[CnD] Re; Baking Chicken

Becky McCullough misscoffee at neb.rr.com
Fri Apr 24 15:34:23 EDT 2015


I just coat both sides of the chicken.
Becky
----- Original Message ----- 
From: "Kimsan Song via Cookinginthedark" <cookinginthedark at acbradio.org>
To: <cookinginthedark at acbradio.org>; "Janet Acheson" <vineeds at aol.com>
Sent: Friday, April 24, 2015 2:00 PM
Subject: Re: [CnD] Re; Baking Chicken


> Stupid question, but I have chicken breast I plan on baking tonight.
> How do you put the seasonings under the skin?
> Also, I didn't marinate it last night, and plan on baking it once I
> get home, because if I wait a couple of hours, we will be having
> dinner around six/sevenish which is to late for my liking.
> I do not have olive oil, and just have vegetable oil, can I mix the
> seasonings with that?
> So here's my plan, seasonings under the skin, mix other seasonings
> with vegetable oil and poor on top of chicken breast then bake for 80
> minutes on 400. thoughts?

------------

▶ [What is being asked]:
Please answer these questions about the email above:
1. What does Becky say she coats?
2. What oil does the sender of the original message have instead of olive oil?
3. For how many minutes, and at what setting, does the original message plan to bake the chicken breast?
The material after this is separate from the email above.

▶ [Supplied information]:
------------

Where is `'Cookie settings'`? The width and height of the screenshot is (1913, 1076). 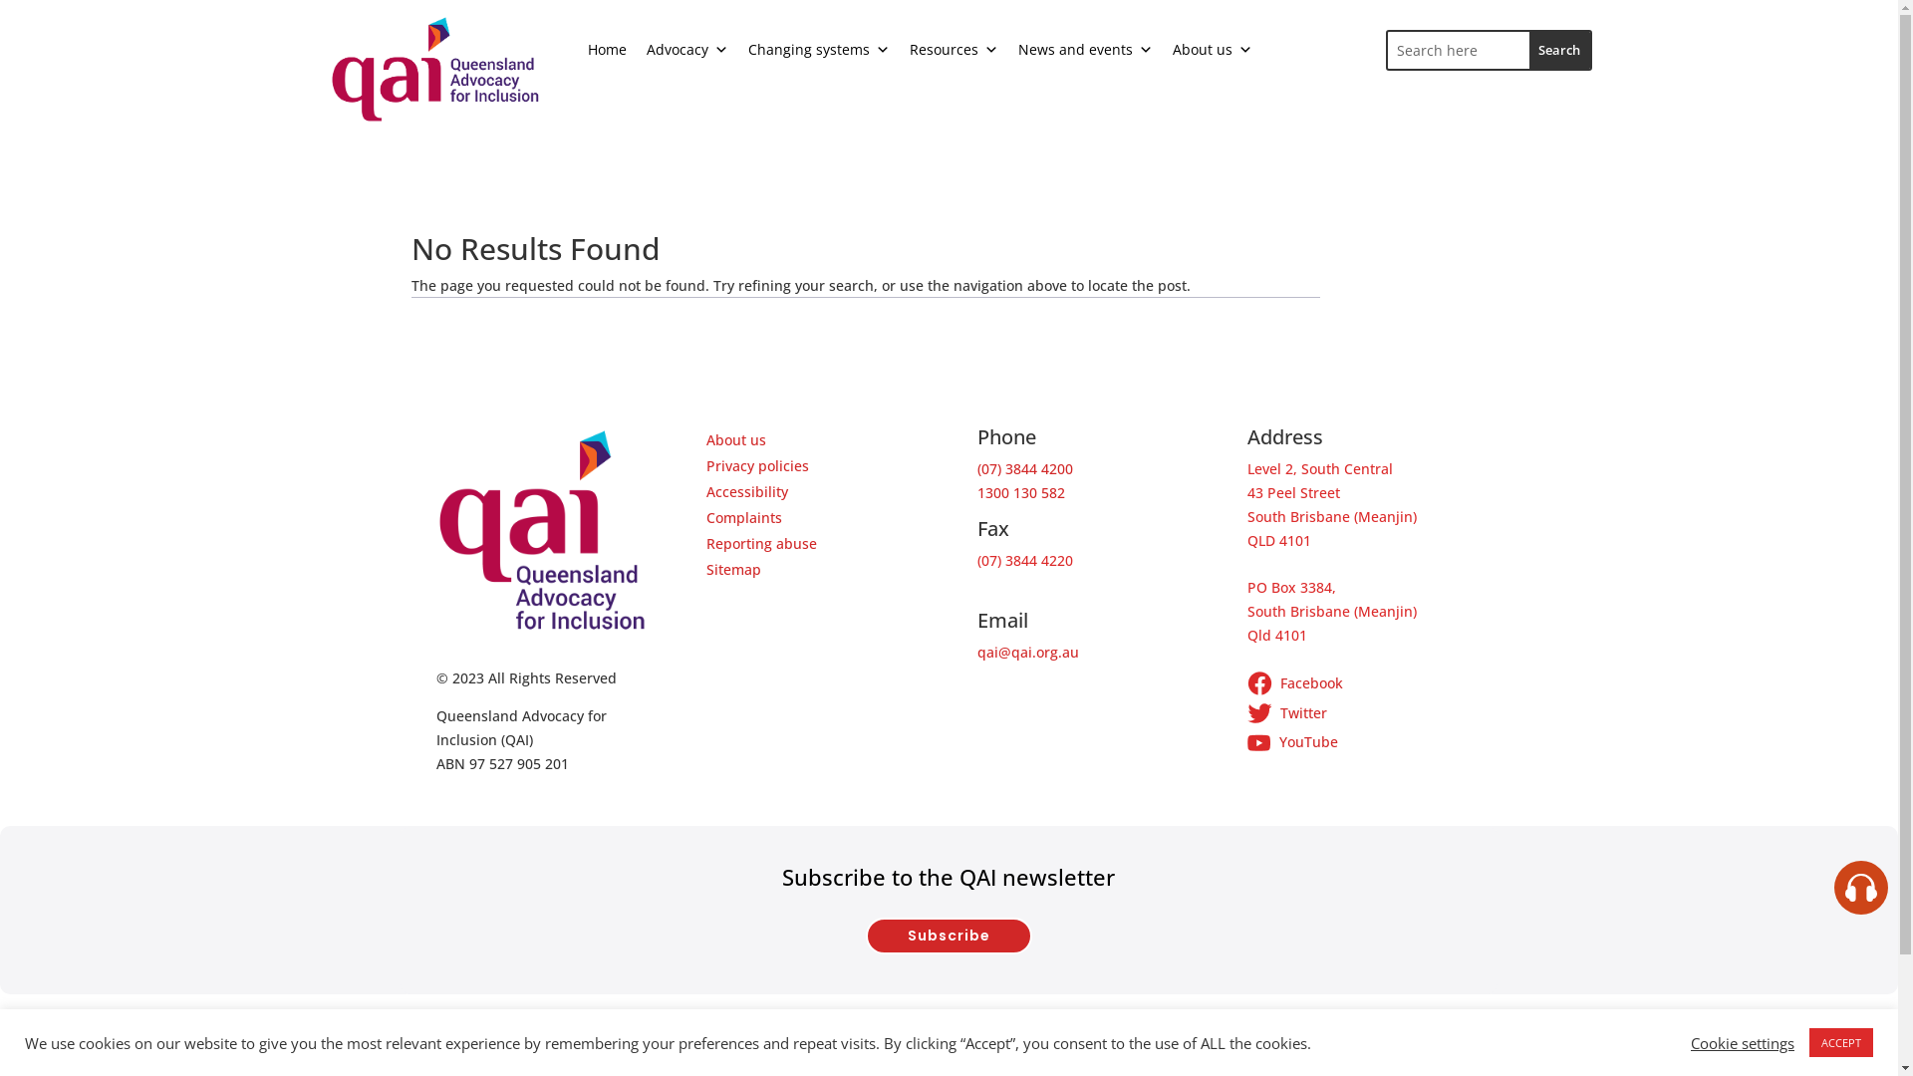
'Cookie settings' is located at coordinates (1690, 1041).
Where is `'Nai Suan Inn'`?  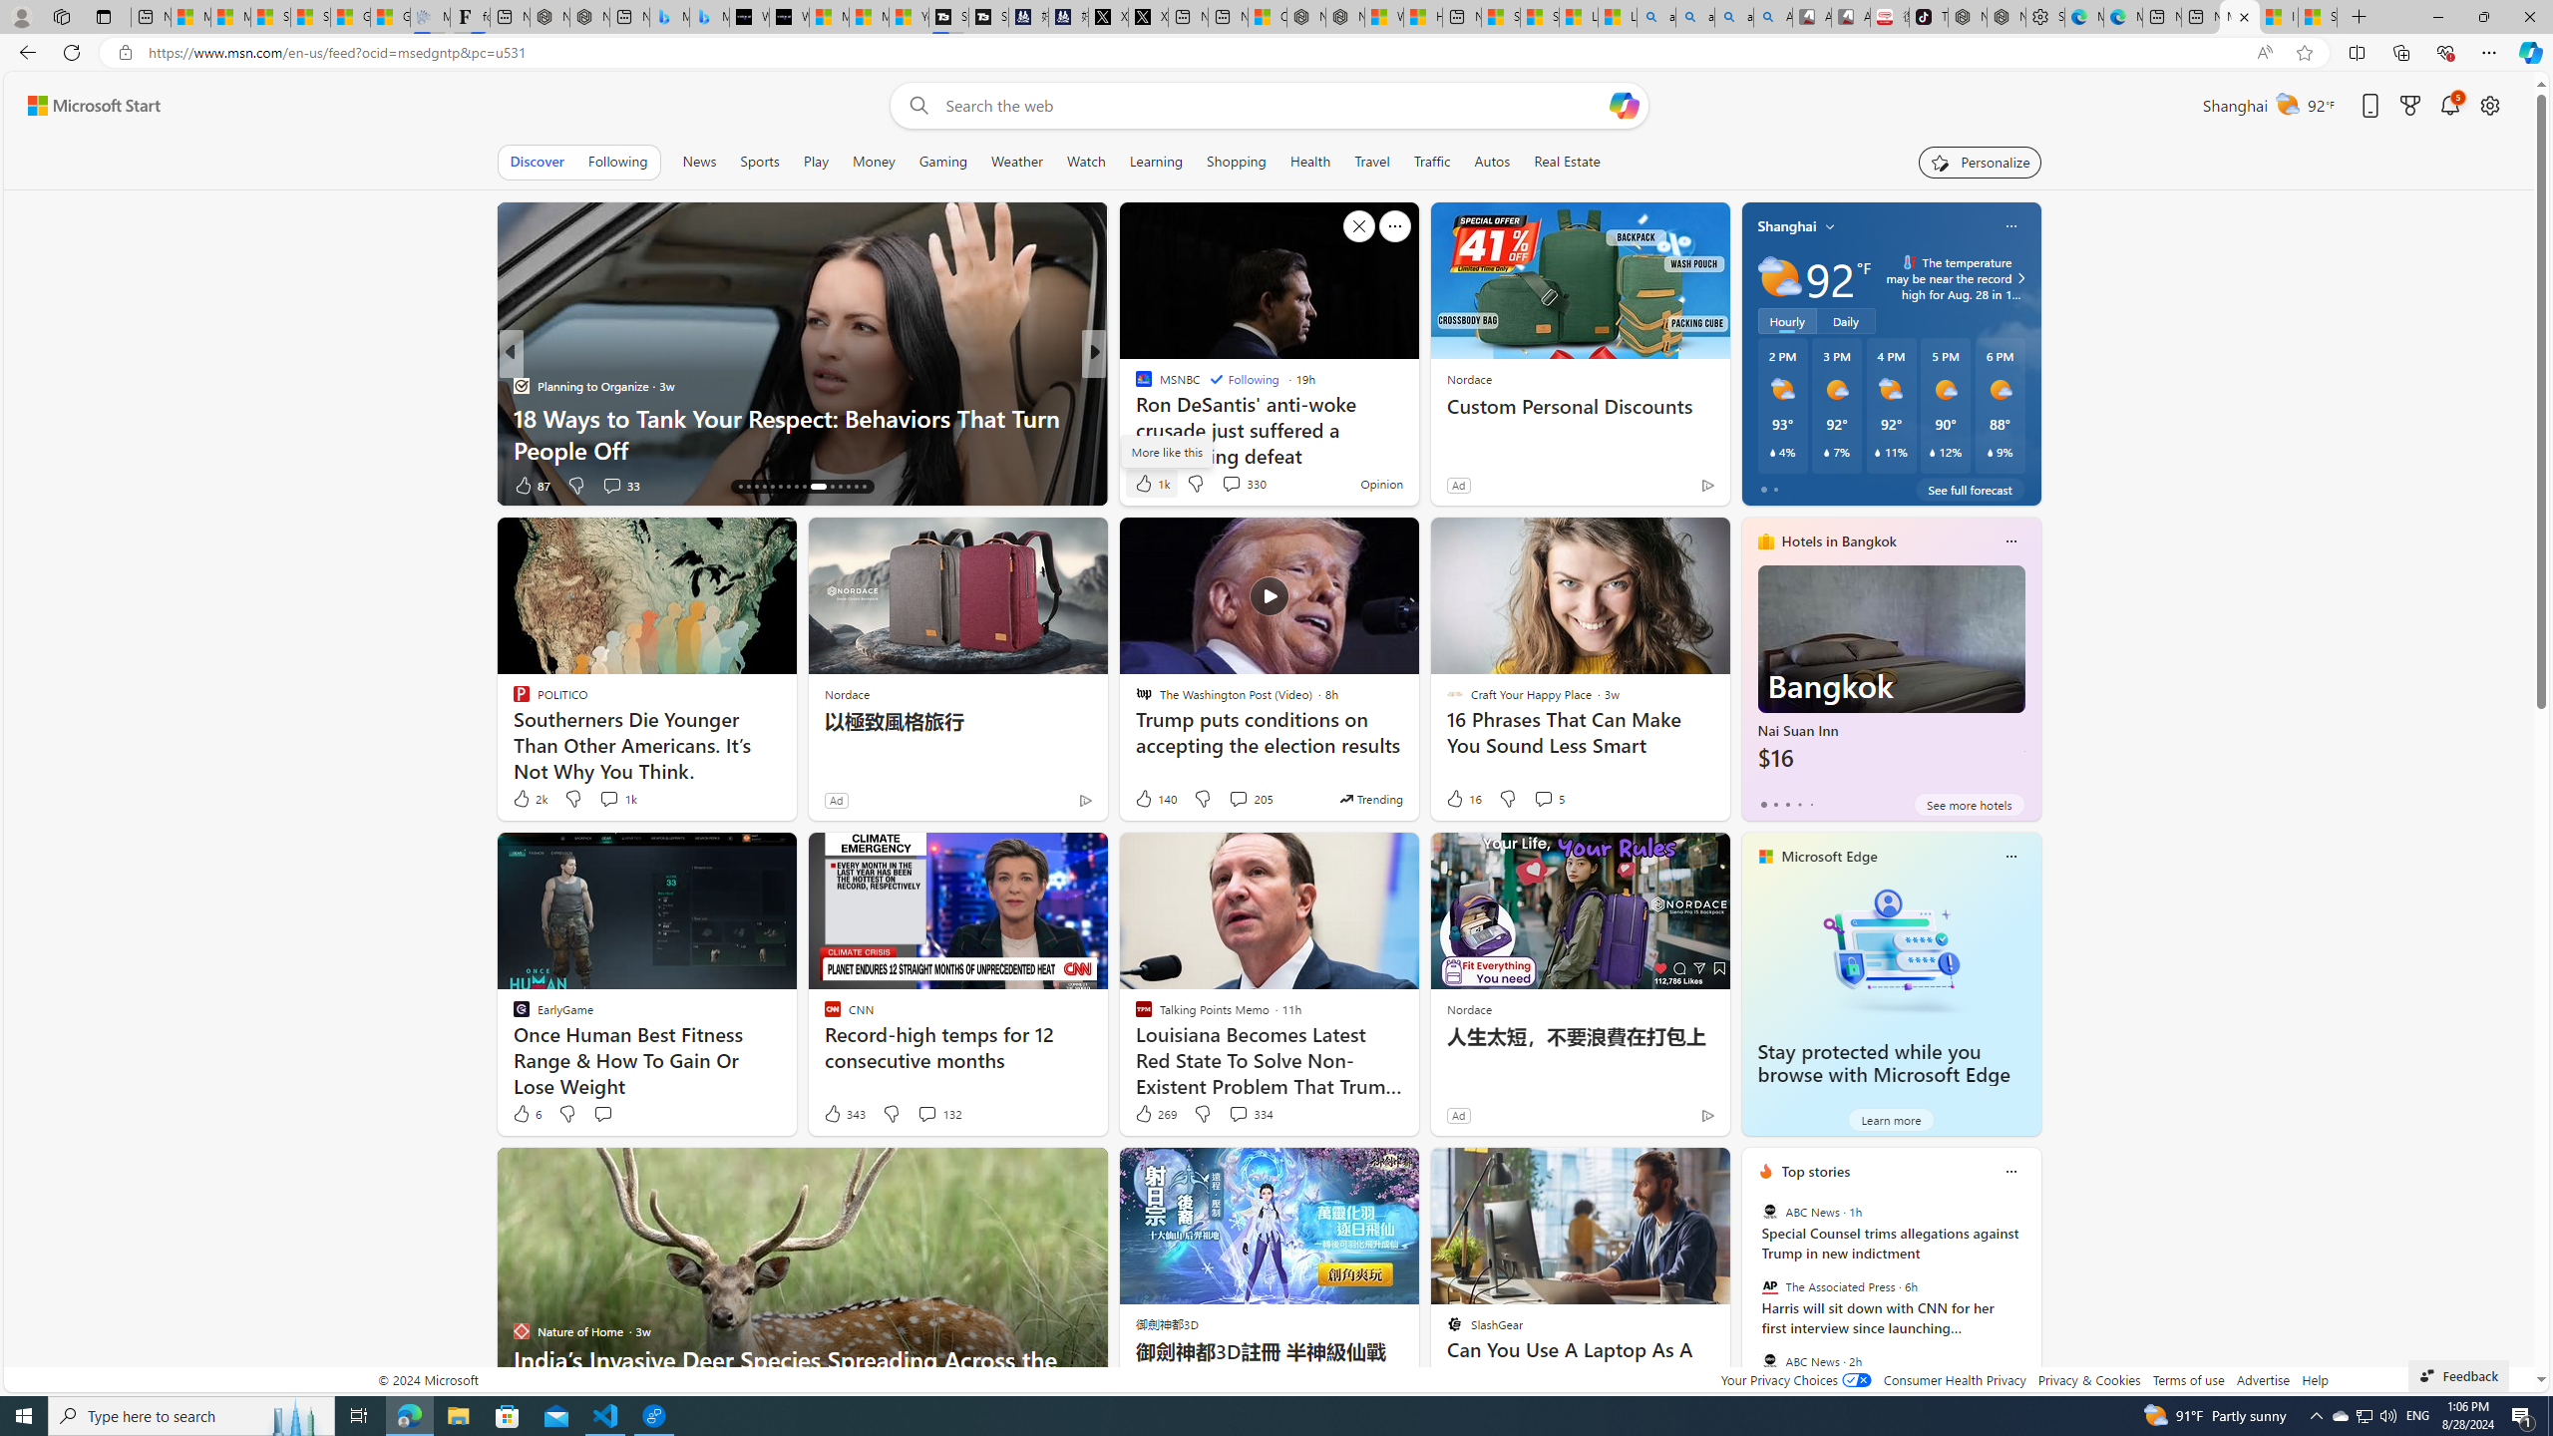 'Nai Suan Inn' is located at coordinates (1890, 675).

------------

▶ [Written response]:
1. Both sides of the chicken.
2. Vegetable oil.
3. 80 minutes on 400.